## Problem requirements
A single number is required: the count of lines in the entries below that include the word "PowerShell".

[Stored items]
•••••
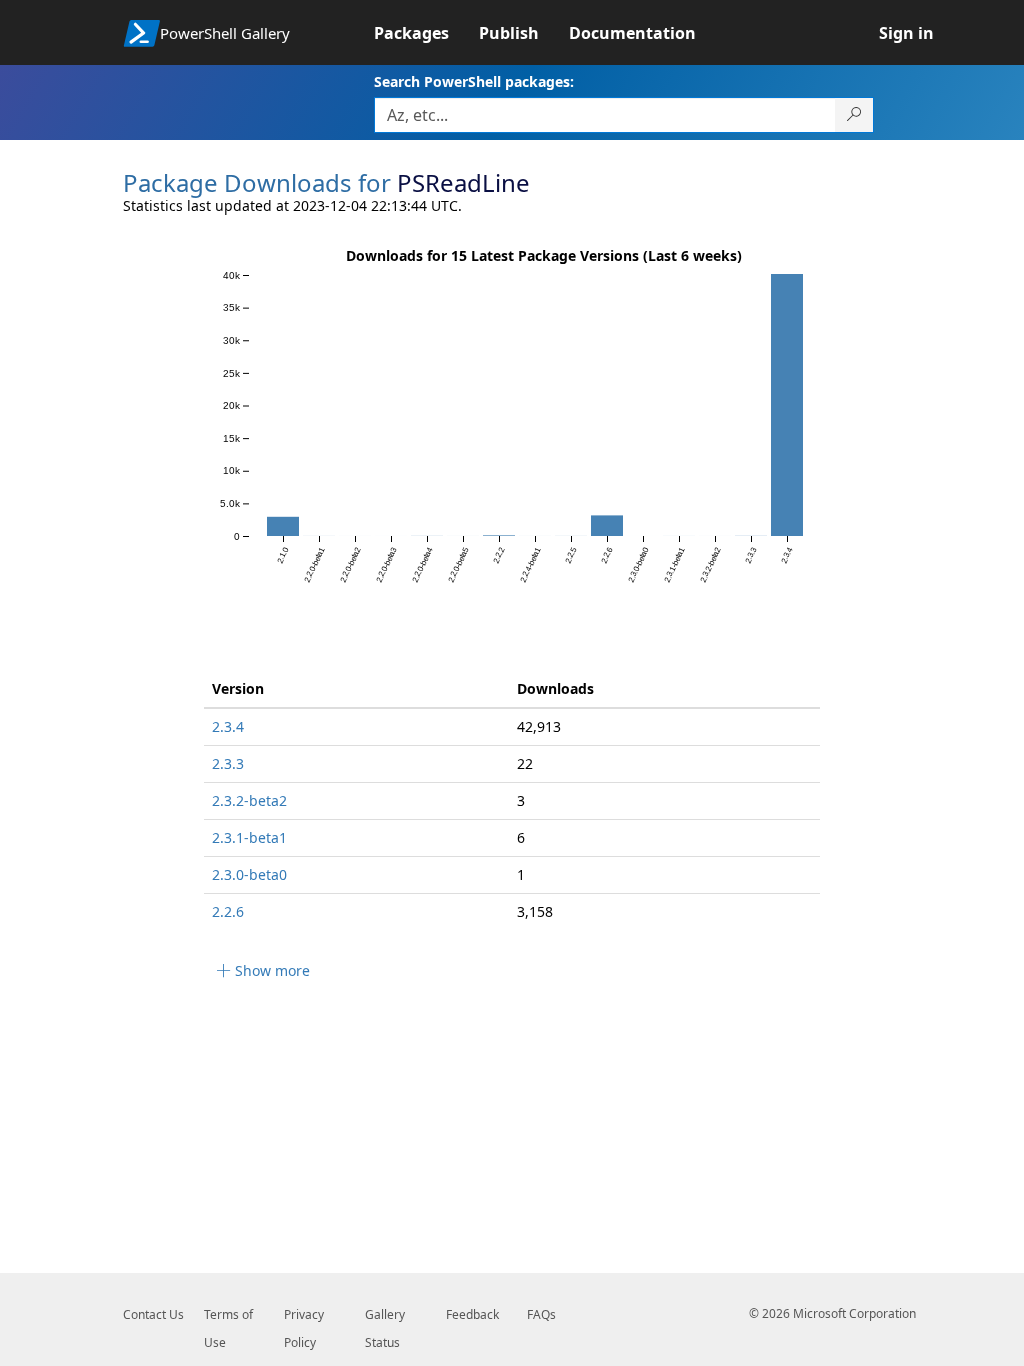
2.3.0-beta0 (249, 874)
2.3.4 (228, 726)
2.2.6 (228, 911)
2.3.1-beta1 (249, 837)
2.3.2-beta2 (249, 800)
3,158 (535, 911)
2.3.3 (228, 763)
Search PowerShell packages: (474, 81)
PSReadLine (463, 182)
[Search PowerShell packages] (854, 115)
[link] (426, 33)
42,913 (539, 726)
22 (525, 763)
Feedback (472, 1314)
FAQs (541, 1314)
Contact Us (153, 1314)
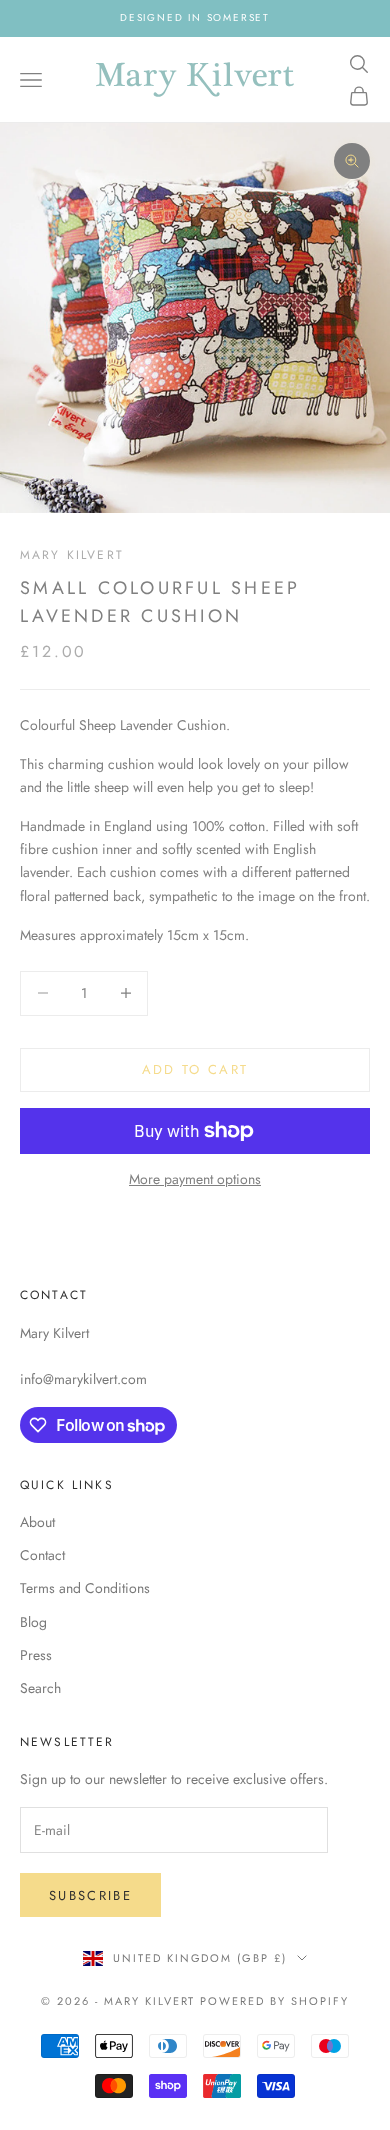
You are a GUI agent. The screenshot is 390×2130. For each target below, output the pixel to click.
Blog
•••••
## Exercise response
2